Author SHA1 Message Date
Nadav Har'El
0a990d2a48 config: split tri_mode_restriction to a separate header
Today, any source file or header file that wants to use the
tri_mode_restriction type needs to include db/config.hh, which is a
large and frequently-changing header file. In this patch we split this
type into a separate header file, db/tri_mode_restriction.hh, and avoid
a few unnecessary inclusions of db/config.hh. However, a few source
files now need to explicitly include db/config.hh, after its
transitive inclusion is gone.

Note that the overwhelmingly common inclusion of db/config.hh continues
to be a problem after this patch - 128 source files include it directly.
So this patch is just the first step in long journey.

Signed-off-by: Nadav Har'El <nyh@scylladb.com>

Closes scylladb/scylladb#25692
2025-08-27 13:47:04 +03:00
Wojciech Mitros
88d3fc68b5 alter_table_statement: fix renaming multiple columns in tables with views
When we rename columns in a table which has materialized views depending
on it, we need to also rename them in the materialized views' WHERE
clauses.
Currently, we do that by creating a new WHERE clause after each rename,
with the updated column. This is later converted to a mutation that
overwrites the WHERE clause. After multiple renames, we have multiple
mutations, each overwriting the WHERE clause with one column renamed.
As a result, the final WHERE clause is one of the modified clauses with
one column renamed.
Instead, we should prepare one new WHERE clause which includes all the
renamed columns. This patch accomplishes this by processing all the
column renames first, and only preparing the new view schema with the
new WHERE clause afterwards.

This patch also includes a test reproducer for this scenario.

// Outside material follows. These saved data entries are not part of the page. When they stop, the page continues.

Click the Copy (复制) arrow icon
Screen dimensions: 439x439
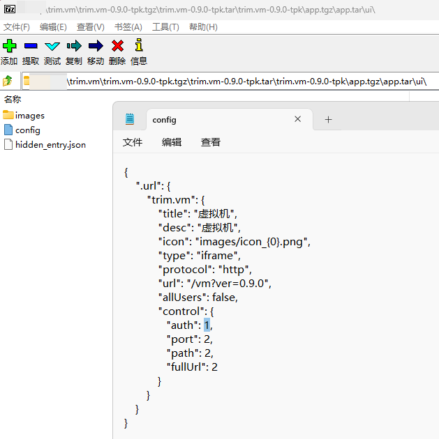[x=74, y=46]
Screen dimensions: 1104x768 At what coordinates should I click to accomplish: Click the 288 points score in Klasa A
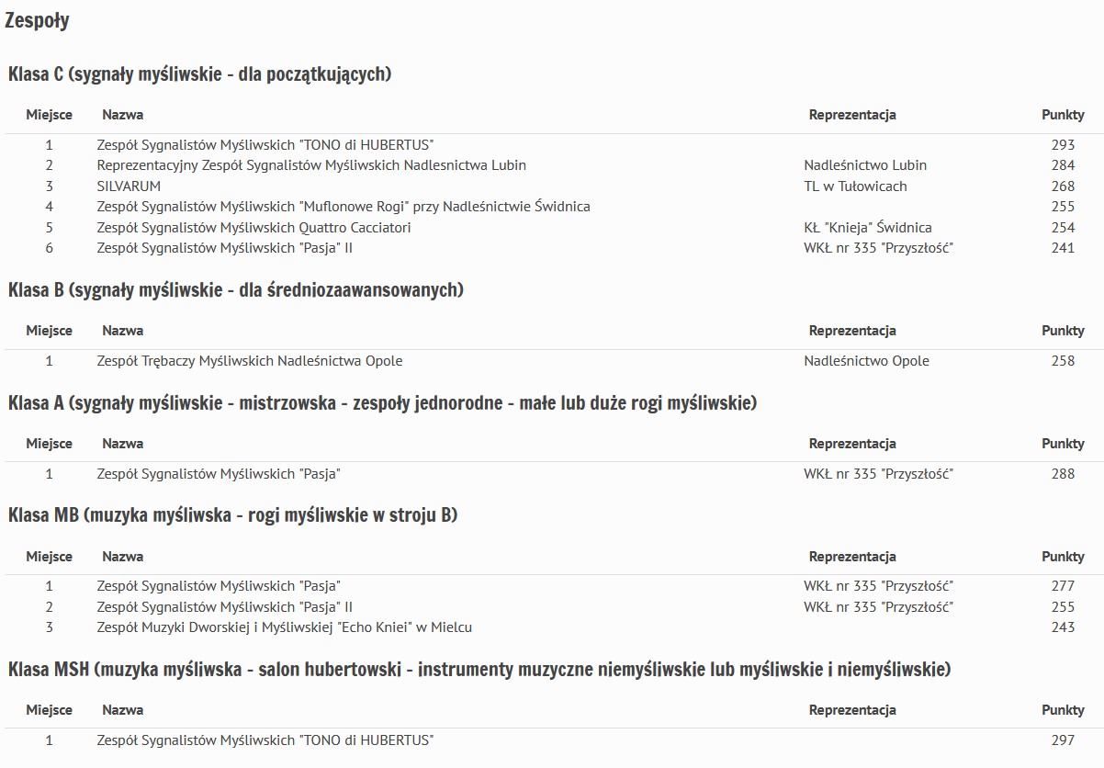pyautogui.click(x=1063, y=474)
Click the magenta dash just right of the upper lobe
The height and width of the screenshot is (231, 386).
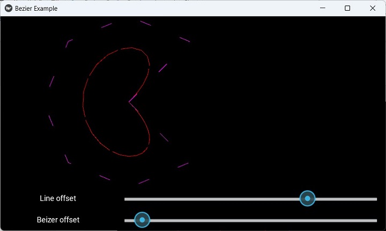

Fixes scylladb/scylladb#22194

Closes scylladb/scylladb#23152
2025-03-25 09:58:58 +01:00
Kefu Chai
e4463b11af treewide: replace boost::algorithm::join() with fmt::join()
Replace usages of `boost::algorithm::join()` with `fmt::join()` to improve
performance and reduce dependency on Boost. `fmt::join()` allows direct
formatting of ranges and tuples with custom separators without creating
intermediate strings.

When formatting comma-separated values into another string, fmt::join()
avoids the overhead of temporary string creation that
`boost::algorithm::join()` requires. This change also helps streamline
our dependencies by leveraging the existing fmt library instead of
Boost.Algorithm.

To avoid the ambiguity, some caller sites were updated to call
`seastar::format()` explicitly.

See also

- boost::algorithm::join():
  https://www.boost.org/doc/libs/1_87_0/doc/html/string_algo/reference.html#doxygen.join_8hpp
- fmt::join():
  https://fmt.dev/11.0/api/#ranges-api

Signed-off-by: Kefu Chai <kefu.chai@scylladb.com>

Closes scylladb/scylladb#22082
2025-01-07 12:45:05 +02:00
Avi Kivity
f3eade2f62 treewide: relicense to ScyllaDB-Source-Available-1.0
Drop the AGPL license in favor of a source-available license.
See the blog post [1] for details.

[1] https://www.scylladb.com/2024/12/18/why-were-moving-to-a-source-available-license/
2024-12-18 17:45:13 +02:00
Kefu Chai
bab12e3a98 treewide: migrate from boost::adaptors::transformed to std::views::transform
now that we are allowed to use C++23. we now have the luxury of using
`std::views::transform`.

in this change, we:

- replace `boost::adaptors::transformed` with `std::views::transform`
- use `fmt::join()` when appropriate where `boost::algorithm::join()`
  is not applicable to a range view returned by `std::view::transform`.
- use `std::ranges::fold_left()` to accumulate the range returned by
  `std::view::transform`
- use `std::ranges::fold_left()` to get the maximum element in the
  range returned by `std::view::transform`
- use `std::ranges::min()` to get the minimal element in the range
  returned by `std::view::transform`
- use `std::ranges::equal()` to compare the range views returned
  by `std::view::transform`
- remove unused `#include <boost/range/adaptor/transformed.hpp>`
- use `std::ranges::subrange()` instead of `boost::make_iterator_range()`,
  to feed `std::views::transform()` a view range.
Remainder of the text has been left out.